2007 é o quinto ano do governo que, eleito em 2002 sob o signo da esperança, a partir de 2003 deu continuidade – para a perplexidade de muitos e a frustração de outros – ao modelo de sociedade brasileira que acredita que a partir dos interesses dos grandes capitalistas, nacionais e principalmente estrangeiros, possamos construir um país desenvolvido, menos desigual, e com condições de vida dignas para a imensa maioria da população.
Em nome da defesa desse modelo, as privatizações realizadas no governo anterior – e até hoje questionadas na justiça – não foram objeto de nenhum tipo de ação que pudesse ser apontada como um risco para àqueles que delas se beneficiaram; o galopante processo de endividamento do Estado brasileiro não sofreu nenhum esforço de auditagem, apesar dos dispositivos constitucionais que exigem tal procedimento; e a política econômica não só não sofreu nenhuma alteração em seus fundamentos básicos, como sacrificou ainda mais o orçamento público, para a sagrada garantia do pagamento de juros aos credores e responsáveis pela própria existência e crescimento de uma lucrativa dívida financeira.
É lógico que os atuais governantes - boa parte oriunda da esquerda brasileira e portadores, até chegarem aos seus atuais postos, de um discurso crítico a esse mesmo modelo – não assumem que mudaram as suas convicções político-doutrinárias. Justificam as suas respectivas condutas por uma peculiar visão de “governabilidade” e alegam que a correlação de forças da sociedade brasileira os obrigou a esse inusitado e bizarro comportamento.

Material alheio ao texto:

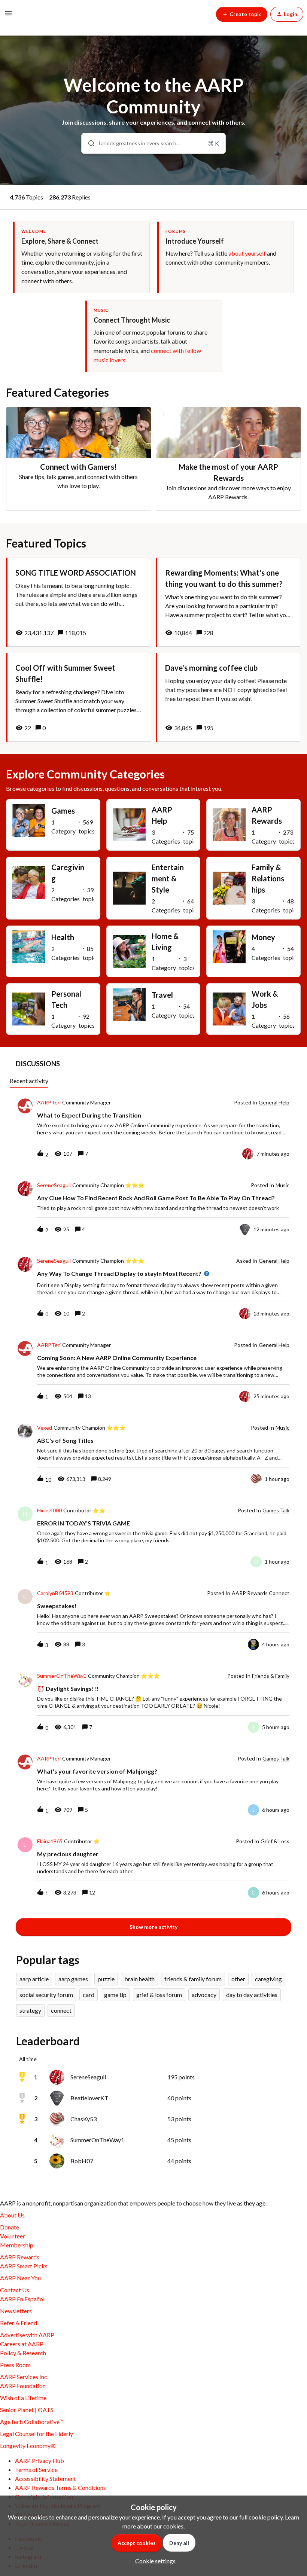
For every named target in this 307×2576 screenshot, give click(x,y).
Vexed (44, 1427)
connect (61, 2010)
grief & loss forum (159, 1994)
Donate (9, 2227)
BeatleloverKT (89, 2097)
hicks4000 (49, 1510)
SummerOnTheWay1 (61, 1676)
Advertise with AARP (27, 2334)
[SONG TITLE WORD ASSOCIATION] (78, 602)
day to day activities (251, 1994)
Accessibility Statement (45, 2478)
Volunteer (12, 2236)
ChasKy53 (83, 2118)
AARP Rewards (19, 2257)
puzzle (106, 1978)
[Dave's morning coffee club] (228, 697)
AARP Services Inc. (24, 2376)
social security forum (46, 1994)
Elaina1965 (50, 1841)
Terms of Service (36, 2469)
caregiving (268, 1978)
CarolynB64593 (55, 1593)
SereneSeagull (54, 1185)
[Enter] (88, 143)
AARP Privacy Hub (39, 2460)
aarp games (73, 1978)
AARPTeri (49, 1102)
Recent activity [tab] (29, 1080)
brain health (139, 1978)
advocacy (204, 1994)
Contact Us (14, 2289)
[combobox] (153, 143)
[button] (153, 2560)
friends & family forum (193, 1978)
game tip (115, 1994)
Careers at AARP (21, 2343)
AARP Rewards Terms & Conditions (60, 2487)
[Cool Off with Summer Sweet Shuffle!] (78, 697)
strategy (30, 2010)
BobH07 (81, 2160)
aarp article (34, 1978)
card (88, 1994)
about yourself (247, 253)
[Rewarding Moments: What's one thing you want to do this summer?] (228, 602)
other (238, 1978)
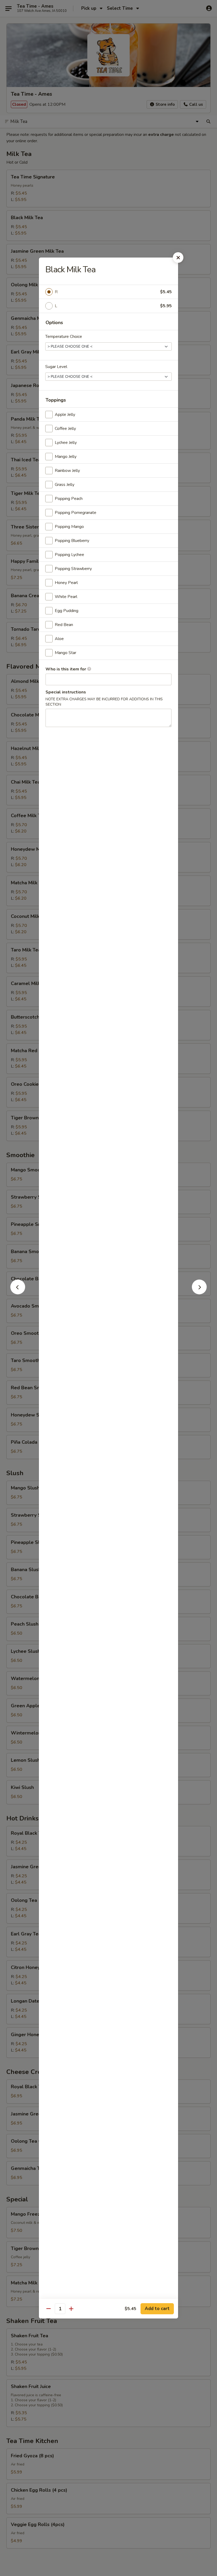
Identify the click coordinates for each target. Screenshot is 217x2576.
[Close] (178, 257)
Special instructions (66, 692)
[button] (18, 1293)
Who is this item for (66, 669)
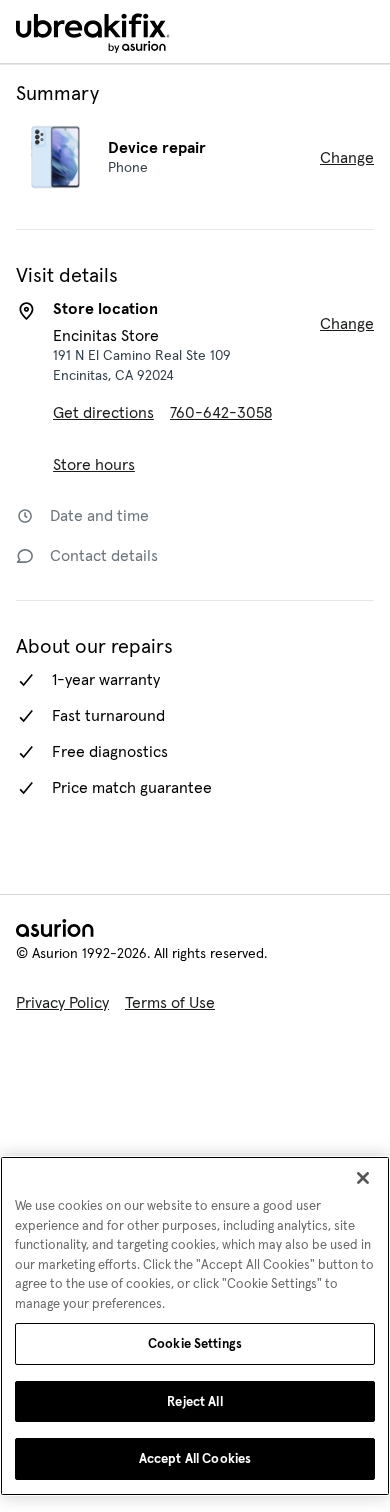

Em nome, portanto, disso tudo, mais do mesmo do que tem sido feito no país desde os tempos de Collor foi aprofundado e incrementado por novos elementos.
Prosseguimos com a abertura financeira do país; mantivemos o processo de desnacionalização do nosso parque produtivo; continuamos a facilitar e até mesmo a incentivar a entrada do capital especulativo externo; avançamos na privatização, e internacionalização, de serviços básicos essenciais à população.
Mas, não sejamos injustos, houve inovações. Foi legalizada a entrada no país das sementes transgênicas, bem como a sua utilização na produção agrícola de várias culturas; foi aprovada uma nova lei de concessões de terras públicas na Amazônia para empreendedores privados; “avançou-se” nas mudanças das regras previdenciárias do país, fazendo com que parte dos servidores públicos já aposentados – ou que vierem a se aposentar – paguem pelas suas próprias aposentadorias ou mesmo – no caso de seus dependentes – pelas suas pensões.
Na Amazônia, foi dado início ao processo de construção das polêmicas represas do rio Madeira e, no Nordeste, às obras iniciais da transposição das águas do S. Francisco. E, mais grave: o agro-negócio, esse pomposo nome ao latifúndio produtivo, se impôs como referência prioritária da política agrícola do país, estimulada, “como nunca antes neste país”, pela apologia ao etanol combustível.
Desse modo, 2007 vai se encerrando em meio ao enraizamento, mais consistente ainda do que na era FHC, do projeto liberal, de opção pelo modelo de país de preferência do sistema financeiro e das grandes corporações transnacionais. O que torna mais consistente ainda essa opção foi a mais importante inovação levada à frente pelo atual governo, e aqui ainda não destacada. Refiro-me à ativa política voltada para àqueles que ganham até dois salários-mínimos. Os reajustes reais do próprio salário-mínimo - com impactos diretos para o piso do benefício previdenciário; o aumento substantivo de recursos para os programas de transferência de renda aos mais pobres; a ampliação dos mecanismos de crédito ao consumo e o próprio polêmico - mas funcional - empréstimo consignado são exemplos de medidas que beneficiaram a parcela mais pobre – e também dos endividados assalariados - da imensa população brasileira.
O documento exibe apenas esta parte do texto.